* [Given exercise]: Copy the material below line for line, with no changes.
[Start of Data provided]
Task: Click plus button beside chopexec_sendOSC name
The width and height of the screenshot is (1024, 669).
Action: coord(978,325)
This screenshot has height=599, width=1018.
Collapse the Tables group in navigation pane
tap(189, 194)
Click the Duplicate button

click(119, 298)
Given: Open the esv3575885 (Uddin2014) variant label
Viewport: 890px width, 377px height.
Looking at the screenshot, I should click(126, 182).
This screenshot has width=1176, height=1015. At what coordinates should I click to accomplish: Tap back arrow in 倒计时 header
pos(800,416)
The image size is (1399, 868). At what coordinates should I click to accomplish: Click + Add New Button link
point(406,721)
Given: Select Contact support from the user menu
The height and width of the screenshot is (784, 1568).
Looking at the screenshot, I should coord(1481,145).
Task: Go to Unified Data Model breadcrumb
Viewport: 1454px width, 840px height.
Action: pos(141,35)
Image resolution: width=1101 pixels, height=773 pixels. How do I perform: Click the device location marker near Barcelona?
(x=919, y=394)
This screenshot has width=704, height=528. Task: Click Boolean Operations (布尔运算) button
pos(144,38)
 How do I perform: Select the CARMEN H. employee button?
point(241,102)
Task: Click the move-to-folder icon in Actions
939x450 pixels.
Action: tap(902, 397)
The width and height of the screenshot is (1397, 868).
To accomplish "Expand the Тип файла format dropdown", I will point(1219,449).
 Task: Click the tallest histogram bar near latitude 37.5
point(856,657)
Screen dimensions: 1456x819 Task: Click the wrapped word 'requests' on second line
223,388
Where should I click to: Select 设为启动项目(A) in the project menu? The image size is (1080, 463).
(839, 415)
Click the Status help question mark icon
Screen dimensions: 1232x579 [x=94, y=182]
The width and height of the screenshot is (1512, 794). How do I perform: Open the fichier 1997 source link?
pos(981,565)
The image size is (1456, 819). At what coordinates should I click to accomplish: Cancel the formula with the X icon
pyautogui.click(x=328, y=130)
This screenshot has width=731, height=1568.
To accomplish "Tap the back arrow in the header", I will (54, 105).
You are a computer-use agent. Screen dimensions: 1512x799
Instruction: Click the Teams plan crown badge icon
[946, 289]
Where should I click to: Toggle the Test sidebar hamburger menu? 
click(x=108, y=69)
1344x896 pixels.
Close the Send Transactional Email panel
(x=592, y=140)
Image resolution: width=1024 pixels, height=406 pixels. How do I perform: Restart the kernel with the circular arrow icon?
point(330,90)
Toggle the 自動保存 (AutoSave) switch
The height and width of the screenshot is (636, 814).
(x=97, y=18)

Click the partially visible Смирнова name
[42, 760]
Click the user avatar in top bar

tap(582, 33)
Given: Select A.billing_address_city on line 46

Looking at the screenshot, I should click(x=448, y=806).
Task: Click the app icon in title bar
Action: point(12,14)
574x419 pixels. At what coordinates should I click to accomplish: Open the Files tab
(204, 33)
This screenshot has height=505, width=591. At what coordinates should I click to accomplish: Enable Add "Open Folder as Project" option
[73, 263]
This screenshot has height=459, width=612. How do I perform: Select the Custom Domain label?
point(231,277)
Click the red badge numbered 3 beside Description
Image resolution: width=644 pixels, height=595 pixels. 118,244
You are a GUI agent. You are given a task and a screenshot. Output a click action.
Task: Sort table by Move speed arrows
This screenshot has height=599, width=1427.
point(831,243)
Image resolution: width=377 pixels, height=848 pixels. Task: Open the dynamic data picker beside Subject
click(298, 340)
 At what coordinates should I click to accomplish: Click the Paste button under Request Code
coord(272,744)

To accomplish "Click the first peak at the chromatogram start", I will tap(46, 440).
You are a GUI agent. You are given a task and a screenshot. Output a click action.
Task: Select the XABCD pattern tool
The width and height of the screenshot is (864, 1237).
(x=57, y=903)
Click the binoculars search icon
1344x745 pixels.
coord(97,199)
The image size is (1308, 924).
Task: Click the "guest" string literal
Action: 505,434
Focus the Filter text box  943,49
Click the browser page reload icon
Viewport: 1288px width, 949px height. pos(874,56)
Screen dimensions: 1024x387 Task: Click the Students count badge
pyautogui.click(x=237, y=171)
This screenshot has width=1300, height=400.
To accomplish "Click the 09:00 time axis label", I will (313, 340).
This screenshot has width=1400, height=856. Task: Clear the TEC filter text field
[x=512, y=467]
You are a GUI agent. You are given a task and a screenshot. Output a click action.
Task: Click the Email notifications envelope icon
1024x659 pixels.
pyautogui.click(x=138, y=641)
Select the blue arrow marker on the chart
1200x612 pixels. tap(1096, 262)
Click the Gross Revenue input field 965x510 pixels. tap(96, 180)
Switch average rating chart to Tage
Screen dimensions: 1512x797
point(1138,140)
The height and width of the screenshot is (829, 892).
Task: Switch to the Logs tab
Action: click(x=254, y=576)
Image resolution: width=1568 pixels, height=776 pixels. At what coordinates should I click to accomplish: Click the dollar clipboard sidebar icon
[End of Data provided]
* [Answer to the exercise]:
Task: Click plus button beside chopexec_sendOSC name
The width and height of the screenshot is (1024, 669).
Action: coord(978,325)
This screenshot has height=599, width=1018.
Collapse the Tables group in navigation pane
tap(189, 194)
Click the Duplicate button

click(119, 298)
Given: Open the esv3575885 (Uddin2014) variant label
Viewport: 890px width, 377px height.
Looking at the screenshot, I should click(126, 182).
This screenshot has width=1176, height=1015. At what coordinates should I click to accomplish: Tap back arrow in 倒计时 header
pos(800,416)
The image size is (1399, 868). At what coordinates should I click to accomplish: Click + Add New Button link
point(406,721)
Given: Select Contact support from the user menu
The height and width of the screenshot is (784, 1568).
Looking at the screenshot, I should coord(1481,145).
Task: Go to Unified Data Model breadcrumb
Viewport: 1454px width, 840px height.
Action: pos(141,35)
Image resolution: width=1101 pixels, height=773 pixels. How do I perform: Click the device location marker near Barcelona?
(x=919, y=394)
This screenshot has width=704, height=528. Task: Click Boolean Operations (布尔运算) button
pos(144,38)
 How do I perform: Select the CARMEN H. employee button?
point(241,102)
Task: Click the move-to-folder icon in Actions
939x450 pixels.
Action: tap(902, 397)
The width and height of the screenshot is (1397, 868).
To accomplish "Expand the Тип файла format dropdown", I will point(1219,449).
 Task: Click the tallest histogram bar near latitude 37.5
point(856,657)
Screen dimensions: 1456x819 Task: Click the wrapped word 'requests' on second line
223,388
Where should I click to: Select 设为启动项目(A) in the project menu? The image size is (1080, 463).
(839, 415)
Click the Status help question mark icon
Screen dimensions: 1232x579 [x=94, y=182]
The width and height of the screenshot is (1512, 794). How do I perform: Open the fichier 1997 source link?
pos(981,565)
The image size is (1456, 819). At what coordinates should I click to accomplish: Cancel the formula with the X icon
pyautogui.click(x=328, y=130)
This screenshot has width=731, height=1568.
To accomplish "Tap the back arrow in the header", I will (54, 105).
You are a computer-use agent. Screen dimensions: 1512x799
Instruction: Click the Teams plan crown badge icon
[946, 289]
Where should I click to: Toggle the Test sidebar hamburger menu? 
click(x=108, y=69)
1344x896 pixels.
Close the Send Transactional Email panel
(x=592, y=140)
Image resolution: width=1024 pixels, height=406 pixels. How do I perform: Restart the kernel with the circular arrow icon?
point(330,90)
Toggle the 自動保存 (AutoSave) switch
The height and width of the screenshot is (636, 814).
(x=97, y=18)

Click the partially visible Смирнова name
[42, 760]
Click the user avatar in top bar

tap(582, 33)
Given: Select A.billing_address_city on line 46

Looking at the screenshot, I should click(x=448, y=806).
Task: Click the app icon in title bar
Action: point(12,14)
574x419 pixels. At what coordinates should I click to accomplish: Open the Files tab
(204, 33)
This screenshot has height=505, width=591. At what coordinates should I click to accomplish: Enable Add "Open Folder as Project" option
[73, 263]
This screenshot has height=459, width=612. How do I perform: Select the Custom Domain label?
point(231,277)
Click the red badge numbered 3 beside Description
Image resolution: width=644 pixels, height=595 pixels. 118,244
You are a GUI agent. You are given a task and a screenshot. Output a click action.
Task: Sort table by Move speed arrows
This screenshot has height=599, width=1427.
point(831,243)
Image resolution: width=377 pixels, height=848 pixels. Task: Open the dynamic data picker beside Subject
click(298, 340)
 At what coordinates should I click to accomplish: Click the Paste button under Request Code
coord(272,744)

To accomplish "Click the first peak at the chromatogram start", I will tap(46, 440).
You are a GUI agent. You are given a task and a screenshot. Output a click action.
Task: Select the XABCD pattern tool
The width and height of the screenshot is (864, 1237).
(x=57, y=903)
Click the binoculars search icon
1344x745 pixels.
coord(97,199)
The image size is (1308, 924).
Task: Click the "guest" string literal
Action: 505,434
Focus the Filter text box  943,49
Click the browser page reload icon
Viewport: 1288px width, 949px height. pos(874,56)
Screen dimensions: 1024x387 Task: Click the Students count badge
pyautogui.click(x=237, y=171)
This screenshot has width=1300, height=400.
To accomplish "Click the 09:00 time axis label", I will (313, 340).
This screenshot has width=1400, height=856. Task: Clear the TEC filter text field
[x=512, y=467]
You are a GUI agent. You are given a task and a screenshot. Output a click action.
Task: Click the Email notifications envelope icon
1024x659 pixels.
pyautogui.click(x=138, y=641)
Select the blue arrow marker on the chart
1200x612 pixels. tap(1096, 262)
Click the Gross Revenue input field 965x510 pixels. tap(96, 180)
Switch average rating chart to Tage
Screen dimensions: 1512x797
point(1138,140)
The height and width of the screenshot is (829, 892).
Task: Switch to the Logs tab
Action: click(x=254, y=576)
Image resolution: width=1568 pixels, height=776 pixels. At what coordinates should I click to accomplish: Click the dollar clipboard sidebar icon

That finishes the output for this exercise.